§ **TEXT**
+===+
Hinsichtlich des Überfalls auf das Haus könne er kein Datum nennen. Es sei ungefähr vor acht Jahren gewesen. Der Beschwerdeführer habe Verbrennungen höheren Grades an den Beinen davongetragen, wobei das linke Bein mehr betroffen gewesen sei.
In der Folge hätte die Familie des Beschwerdeführers in einem von einem Dorfbewohner zur Verfügung gestellten Zimmer gewohnt, das Haus sei nicht mehr bewohnbar gewesen. Sie hätten sich dann ein Haus aus Lehm gebaut.
Nachdem es dem Beschwerdeführer bessergegangen sei, hätten ihn die Taliban aufgefordert, an ihrer Seite zu kämpfen. Sie seien einige Male zur Familie des Beschwerdeführers nachhause gekommen. Sie hätten sogar die Mutter des Beschwerdeführers ausgefragt, wo dieser sich aufhalte. Damals habe sich der Beschwerdeführer zuhause aufhalten müssen. Aus Angst habe seine Mutter dann angegeben, der Beschwerdeführer würde sich draußen aufhalten. Sie seien dann gegangen und nach einigen Tagen seien sie dann wieder dagewesen. Sie seien ein zweites Mal dagewesen. Seine Mutter habe ihnen mitgeteilt, dass der Beschwerdeführer krank sei. Die Männer hätten gesagt, das nächste Mal, wenn sie kommen würden, würden sie den Beschwerdeführer mitnehmen.
Der Beschwerdeführer sei damals vermutlich 14 oder 15 Jahre alt gewesen, genau wisse er es nicht.
Zweimal seien die Taliban beim Beschwerdeführer zuhause gewesen. Persönlich habe der Beschwerdeführer nicht mit ihnen gesprochen. Er habe auch keine Briefe erhalten.
Nach dem letzten Besuch der Taliban sei er noch eine Zeitlang in der Heimat geblieben, er wisse es nicht mehr genau, ein oder zwei Monate. In der Zeit sei er nur zuhause gewesen und sei nicht hinausgegangen. In der Zeit seien auch Taliban gekommen und hätten sich nach dem Beschwerdeführer erkundigt. Sie hätten sie aber mit Ausreden hinhalten können. Seine Mutter sei in Panik geraten, daher habe der Onkel des Beschwerdeführers einen Schlepper organisiert.
+===+
§ **DATENABSCHNITT**
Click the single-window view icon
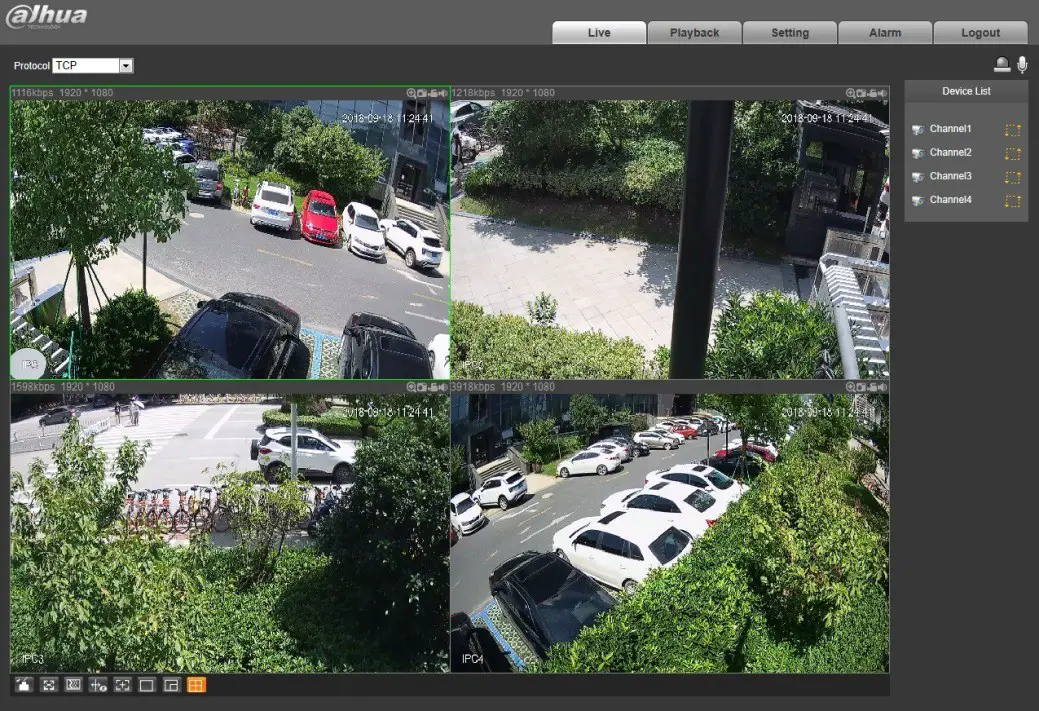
+===+
§ **AUFGABE**
Nimm den Text über die Schilderung des Beschwerdeführers wieder auf und schreibe ihn im Anschluss an den letzten Satz weiter.

§ **ANTWORT**
Mit Schreiben vom 31.01.2020 nahm der Beschwerdeführer durch den VMÖ zum Verfahren sowie dem Fluchtvorbringen Stellung und verwies auf die UNHCR-Richtlinien.
II. Das Bundesverwaltungsgericht hat wie folgt festgestellt und erwogen:
1. Feststellungen:
Feststellungen zur Person des Beschwerdeführers:
Der Beschwerdeführer ist Staatsbürger von Afghanistan, Angehöriger der Volksgruppe der Paschtunen, ist sunnitischer Moslem und wurde in der Provinz XXXX in Afghanistan geboren. Die im Spruch genannten Identitätsdaten dienen bloß der Individualisierung des Beschwerdeführers. Seine Muttersprache ist Farsi. In Afghanistan hatte er weder mit Behörden noch mit Privatpersonen Probleme.
In Afghanistan halten sich die Mutter und zwei Schwestern des Beschwerdeführers auf.
Der Beschwerdeführer hat Schmerzen in den Beinen, gleichzeitig auch ein Taubheitsgefühl. Ihm geht es psychisch nicht gut, einer psychologischen oder psychiatrischen Behandlung unterzieht er sich in Österreich nicht.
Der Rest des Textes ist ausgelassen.